● **What the exercise asks**: Nothing but the lines from the one containing "This screenshot has width=1008, height=696." through the last line of the data below should be returned, each exactly as it stands, pictures excluded.

[Data entries]
□ □ □ □ □ □ □
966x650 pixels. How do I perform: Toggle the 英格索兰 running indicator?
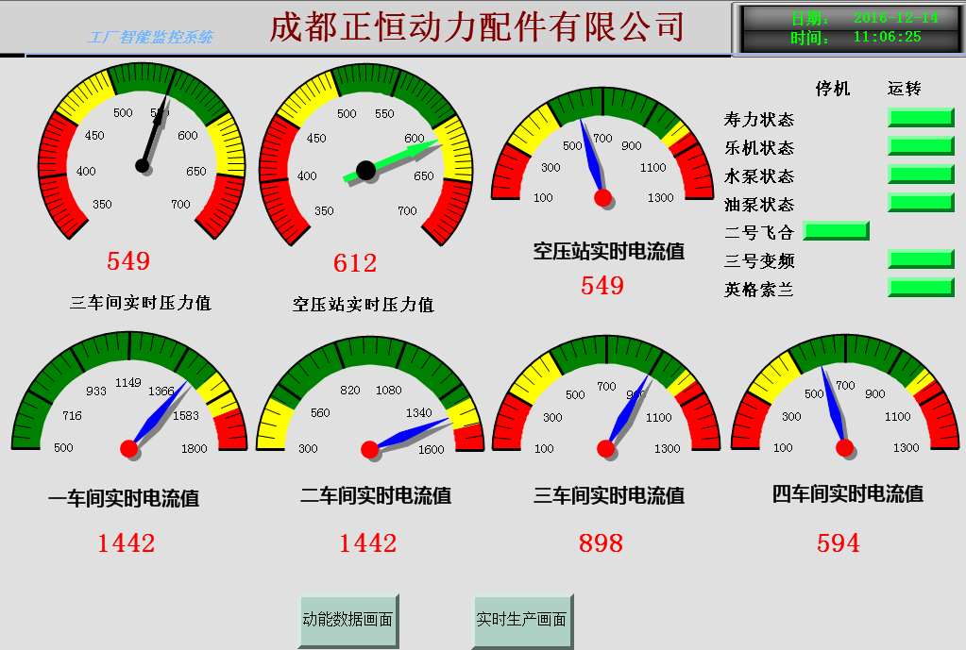[921, 288]
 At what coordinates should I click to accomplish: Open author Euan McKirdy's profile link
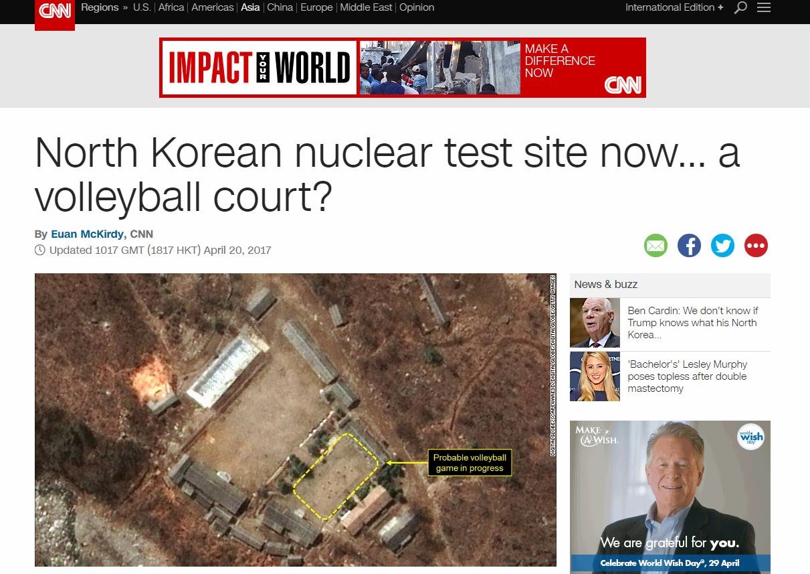point(88,234)
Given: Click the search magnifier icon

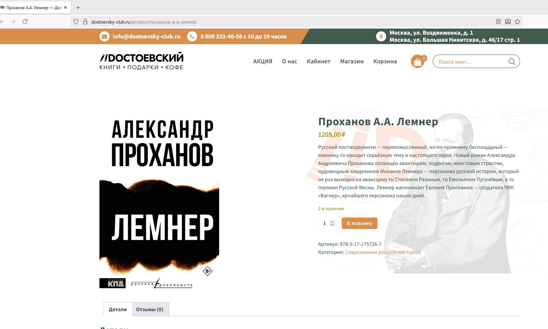Looking at the screenshot, I should [x=512, y=62].
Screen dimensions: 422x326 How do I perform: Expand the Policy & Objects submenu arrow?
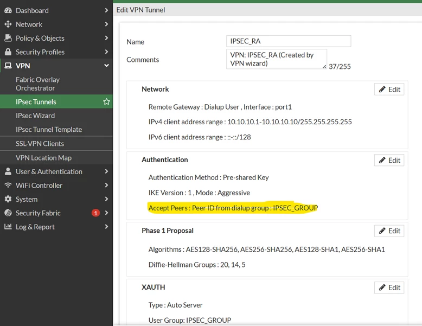pos(106,38)
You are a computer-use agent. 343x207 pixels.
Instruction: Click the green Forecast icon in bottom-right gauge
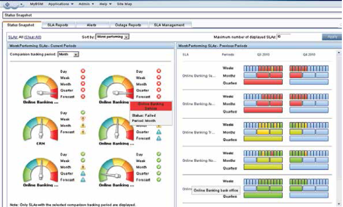click(159, 180)
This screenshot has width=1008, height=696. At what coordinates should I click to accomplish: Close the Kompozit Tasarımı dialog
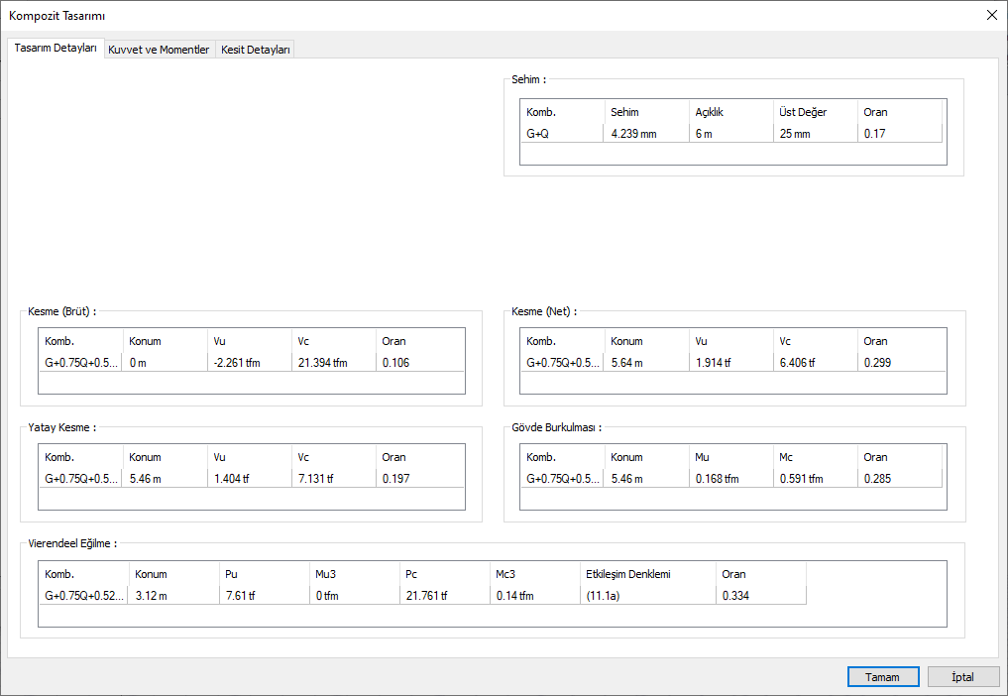click(991, 15)
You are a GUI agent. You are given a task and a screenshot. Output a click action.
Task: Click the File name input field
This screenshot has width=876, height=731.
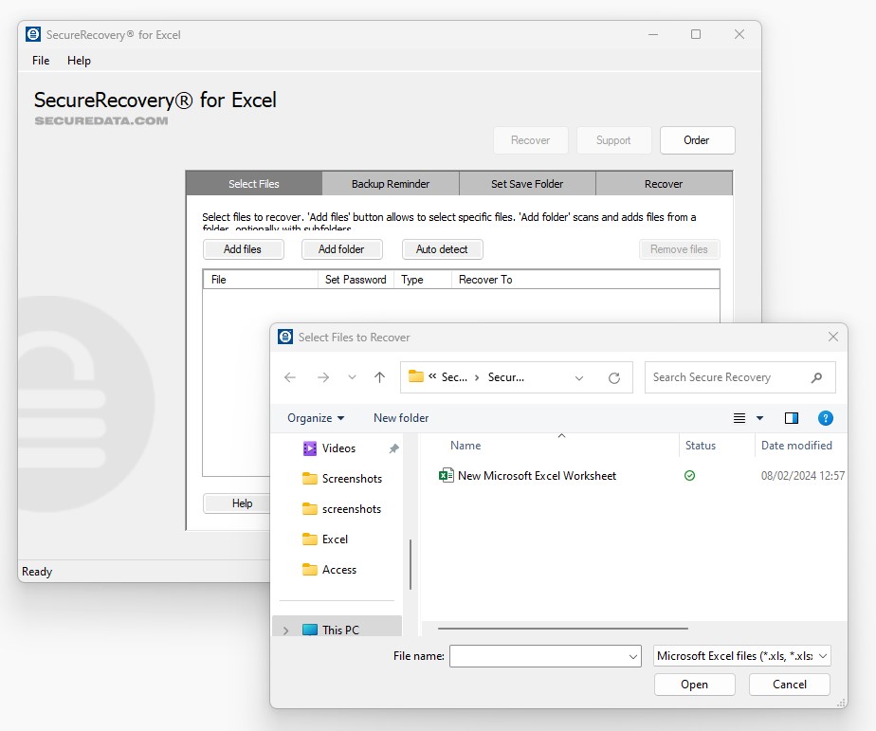tap(538, 656)
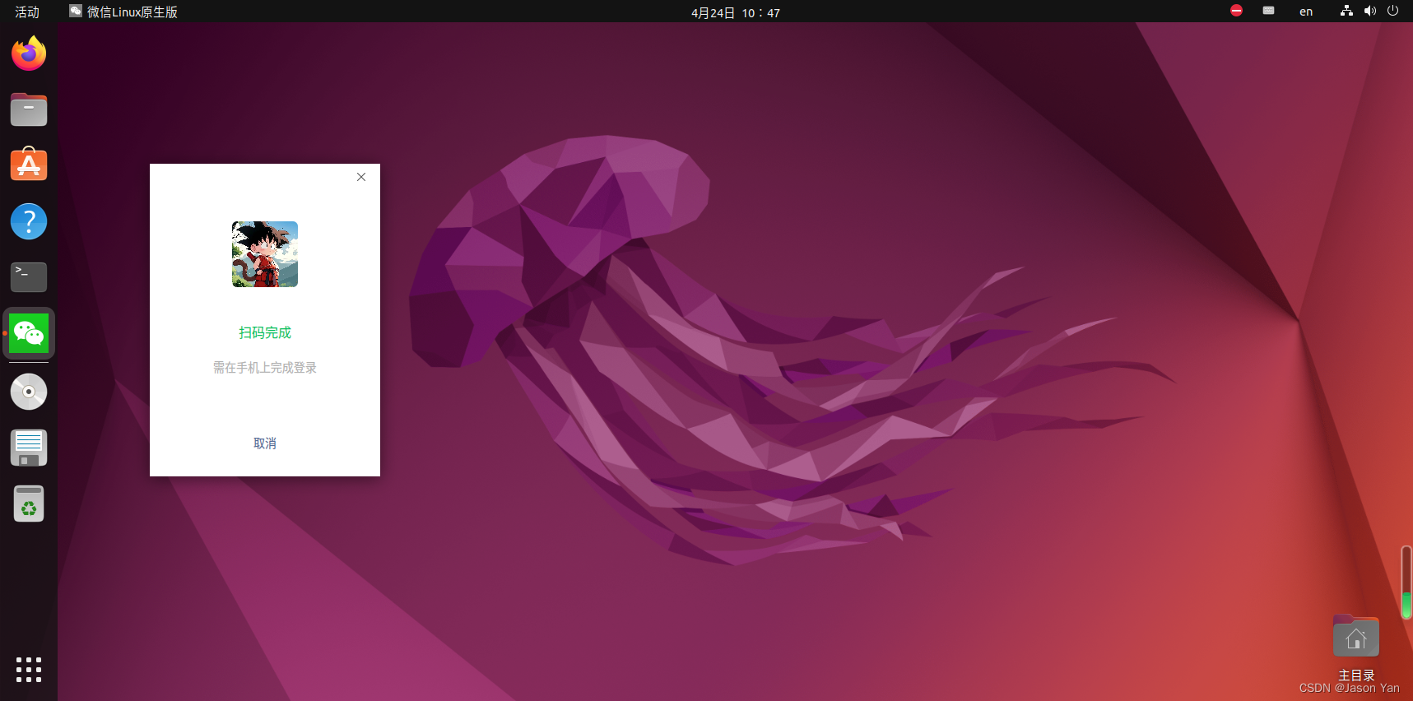The image size is (1413, 701).
Task: Open the Trash bin in dock
Action: pos(29,504)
□ □ □ □ □ □ □
● **Response**:
This screenshot has width=1008, height=696. At what coordinates should I click to accomplish: Close the Kompozit Tasarımı dialog
click(991, 15)
You are a GUI agent. You are given a task and a screenshot. Output a click action.
Task: Click the File name input field
This screenshot has width=876, height=731.
tap(538, 656)
The image size is (1413, 701).
Task: Open the Trash bin in dock
Action: pos(29,504)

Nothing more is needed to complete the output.